#### Try it:
The records below hold a stretch from the line with "Where should I click to: Open the Earth" through the line with "Task: Save the 15-inch MacBook Pro for later"; return exactly those lines, ends included, and nothing more.

↓↓↓

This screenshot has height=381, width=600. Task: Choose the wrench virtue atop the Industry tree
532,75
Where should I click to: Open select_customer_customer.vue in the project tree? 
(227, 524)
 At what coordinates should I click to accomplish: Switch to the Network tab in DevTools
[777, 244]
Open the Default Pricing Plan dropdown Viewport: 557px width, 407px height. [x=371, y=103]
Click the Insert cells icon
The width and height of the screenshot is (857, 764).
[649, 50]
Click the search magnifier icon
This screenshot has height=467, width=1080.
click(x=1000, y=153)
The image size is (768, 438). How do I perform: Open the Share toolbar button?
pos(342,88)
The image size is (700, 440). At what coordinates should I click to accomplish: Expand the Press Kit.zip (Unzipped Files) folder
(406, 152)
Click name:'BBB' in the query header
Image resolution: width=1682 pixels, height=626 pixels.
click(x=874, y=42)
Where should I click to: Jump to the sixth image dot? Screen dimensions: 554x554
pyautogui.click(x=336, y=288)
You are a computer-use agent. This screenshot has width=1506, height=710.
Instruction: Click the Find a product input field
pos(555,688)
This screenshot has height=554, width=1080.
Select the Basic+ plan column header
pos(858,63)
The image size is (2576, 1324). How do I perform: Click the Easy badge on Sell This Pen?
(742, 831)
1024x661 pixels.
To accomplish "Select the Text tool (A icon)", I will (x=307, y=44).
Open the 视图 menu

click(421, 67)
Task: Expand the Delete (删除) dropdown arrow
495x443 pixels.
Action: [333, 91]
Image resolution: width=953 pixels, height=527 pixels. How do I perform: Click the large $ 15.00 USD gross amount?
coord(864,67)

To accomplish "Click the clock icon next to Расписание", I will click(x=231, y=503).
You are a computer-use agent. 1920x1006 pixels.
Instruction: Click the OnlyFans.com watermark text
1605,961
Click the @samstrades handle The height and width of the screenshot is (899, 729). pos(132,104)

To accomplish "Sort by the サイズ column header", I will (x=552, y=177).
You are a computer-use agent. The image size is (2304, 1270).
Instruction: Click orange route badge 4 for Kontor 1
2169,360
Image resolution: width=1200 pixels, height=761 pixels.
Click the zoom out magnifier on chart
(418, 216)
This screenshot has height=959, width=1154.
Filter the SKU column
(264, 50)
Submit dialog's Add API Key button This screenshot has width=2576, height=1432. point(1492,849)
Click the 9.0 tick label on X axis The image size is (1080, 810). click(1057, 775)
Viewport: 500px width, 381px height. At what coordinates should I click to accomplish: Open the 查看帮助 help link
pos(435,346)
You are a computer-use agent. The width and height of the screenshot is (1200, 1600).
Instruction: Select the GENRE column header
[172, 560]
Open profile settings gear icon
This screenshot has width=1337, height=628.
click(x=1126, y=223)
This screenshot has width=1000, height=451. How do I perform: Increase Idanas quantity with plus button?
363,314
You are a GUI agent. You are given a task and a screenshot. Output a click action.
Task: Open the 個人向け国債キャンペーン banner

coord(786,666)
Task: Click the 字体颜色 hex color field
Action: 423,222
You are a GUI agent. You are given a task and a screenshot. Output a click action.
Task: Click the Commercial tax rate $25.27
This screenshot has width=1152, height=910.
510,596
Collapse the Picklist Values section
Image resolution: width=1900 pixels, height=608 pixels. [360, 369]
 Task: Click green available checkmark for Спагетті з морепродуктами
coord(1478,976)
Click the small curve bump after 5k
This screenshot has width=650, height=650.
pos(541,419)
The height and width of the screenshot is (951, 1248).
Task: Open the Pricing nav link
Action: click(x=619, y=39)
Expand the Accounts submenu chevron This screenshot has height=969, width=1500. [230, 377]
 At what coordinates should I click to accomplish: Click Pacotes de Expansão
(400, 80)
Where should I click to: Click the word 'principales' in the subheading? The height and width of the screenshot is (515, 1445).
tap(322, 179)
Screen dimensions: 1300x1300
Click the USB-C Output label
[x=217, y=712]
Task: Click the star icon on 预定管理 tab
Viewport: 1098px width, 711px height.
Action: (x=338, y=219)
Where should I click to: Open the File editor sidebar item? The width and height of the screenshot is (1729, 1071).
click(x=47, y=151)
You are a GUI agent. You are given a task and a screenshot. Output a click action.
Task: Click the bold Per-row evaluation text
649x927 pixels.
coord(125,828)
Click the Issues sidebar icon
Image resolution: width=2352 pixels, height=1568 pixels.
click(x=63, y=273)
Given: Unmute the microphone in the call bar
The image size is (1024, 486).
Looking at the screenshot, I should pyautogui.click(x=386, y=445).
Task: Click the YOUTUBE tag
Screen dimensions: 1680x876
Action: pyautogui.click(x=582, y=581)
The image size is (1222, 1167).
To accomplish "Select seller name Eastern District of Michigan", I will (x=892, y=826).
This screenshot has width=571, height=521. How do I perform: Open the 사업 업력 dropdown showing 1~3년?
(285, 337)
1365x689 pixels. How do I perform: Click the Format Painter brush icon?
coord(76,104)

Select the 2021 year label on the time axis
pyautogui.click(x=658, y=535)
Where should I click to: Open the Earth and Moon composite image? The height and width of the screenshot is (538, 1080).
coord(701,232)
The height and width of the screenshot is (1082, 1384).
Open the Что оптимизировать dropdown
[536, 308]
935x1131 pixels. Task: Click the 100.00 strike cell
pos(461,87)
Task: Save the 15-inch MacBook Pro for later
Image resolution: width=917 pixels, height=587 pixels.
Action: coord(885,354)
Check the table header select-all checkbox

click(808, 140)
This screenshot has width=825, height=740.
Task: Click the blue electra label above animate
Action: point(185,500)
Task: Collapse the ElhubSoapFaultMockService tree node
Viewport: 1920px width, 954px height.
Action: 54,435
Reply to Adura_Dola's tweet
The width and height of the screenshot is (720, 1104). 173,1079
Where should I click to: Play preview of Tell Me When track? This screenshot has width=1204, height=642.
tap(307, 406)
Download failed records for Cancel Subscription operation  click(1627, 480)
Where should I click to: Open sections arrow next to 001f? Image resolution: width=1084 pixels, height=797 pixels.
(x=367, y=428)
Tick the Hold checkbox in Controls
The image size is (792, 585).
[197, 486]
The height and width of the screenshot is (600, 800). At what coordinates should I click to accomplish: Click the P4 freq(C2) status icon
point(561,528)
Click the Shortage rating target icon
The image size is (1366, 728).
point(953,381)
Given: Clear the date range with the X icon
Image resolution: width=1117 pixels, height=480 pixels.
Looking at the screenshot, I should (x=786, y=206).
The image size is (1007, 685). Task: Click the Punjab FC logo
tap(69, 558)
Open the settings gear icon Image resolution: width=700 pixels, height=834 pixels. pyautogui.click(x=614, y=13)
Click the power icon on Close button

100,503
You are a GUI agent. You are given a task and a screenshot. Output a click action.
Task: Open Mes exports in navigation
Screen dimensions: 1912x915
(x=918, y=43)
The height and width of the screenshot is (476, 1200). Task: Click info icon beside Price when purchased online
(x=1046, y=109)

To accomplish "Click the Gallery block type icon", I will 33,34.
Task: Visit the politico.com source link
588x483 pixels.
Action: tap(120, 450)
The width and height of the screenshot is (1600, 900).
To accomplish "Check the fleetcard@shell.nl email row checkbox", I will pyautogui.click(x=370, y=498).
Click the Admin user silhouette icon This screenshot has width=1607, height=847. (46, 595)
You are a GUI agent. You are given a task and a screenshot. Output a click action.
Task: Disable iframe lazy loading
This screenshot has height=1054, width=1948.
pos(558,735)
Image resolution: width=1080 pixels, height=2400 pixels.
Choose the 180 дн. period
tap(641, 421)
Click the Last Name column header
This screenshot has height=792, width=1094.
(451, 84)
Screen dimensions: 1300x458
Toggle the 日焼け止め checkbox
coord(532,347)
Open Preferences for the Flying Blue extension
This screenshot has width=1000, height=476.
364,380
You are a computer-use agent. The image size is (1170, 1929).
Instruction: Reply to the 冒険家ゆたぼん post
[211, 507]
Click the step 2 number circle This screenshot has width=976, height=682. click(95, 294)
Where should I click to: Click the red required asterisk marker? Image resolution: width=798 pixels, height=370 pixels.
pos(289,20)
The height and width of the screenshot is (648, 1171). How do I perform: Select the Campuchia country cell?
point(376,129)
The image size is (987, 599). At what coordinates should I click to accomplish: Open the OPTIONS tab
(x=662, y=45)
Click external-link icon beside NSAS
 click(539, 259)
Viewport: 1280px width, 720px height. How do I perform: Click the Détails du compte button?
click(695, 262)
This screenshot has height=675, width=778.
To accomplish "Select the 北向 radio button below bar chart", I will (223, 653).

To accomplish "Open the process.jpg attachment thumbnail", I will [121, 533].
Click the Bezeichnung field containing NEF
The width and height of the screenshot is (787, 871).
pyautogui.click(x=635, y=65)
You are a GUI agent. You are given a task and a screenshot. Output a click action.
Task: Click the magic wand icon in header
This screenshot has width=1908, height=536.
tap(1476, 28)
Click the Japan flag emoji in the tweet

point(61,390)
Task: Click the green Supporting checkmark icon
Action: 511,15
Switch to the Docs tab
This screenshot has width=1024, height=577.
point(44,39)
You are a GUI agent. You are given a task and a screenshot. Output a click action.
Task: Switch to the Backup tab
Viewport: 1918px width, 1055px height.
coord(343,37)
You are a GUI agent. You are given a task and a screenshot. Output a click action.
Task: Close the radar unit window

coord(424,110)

↑↑↑

#### Task solution:
Where should I click to: Open the Earth and Moon composite image? The height and width of the screenshot is (538, 1080).
coord(701,232)
The height and width of the screenshot is (1082, 1384).
Open the Что оптимизировать dropdown
[536, 308]
935x1131 pixels. Task: Click the 100.00 strike cell
pos(461,87)
Task: Save the 15-inch MacBook Pro for later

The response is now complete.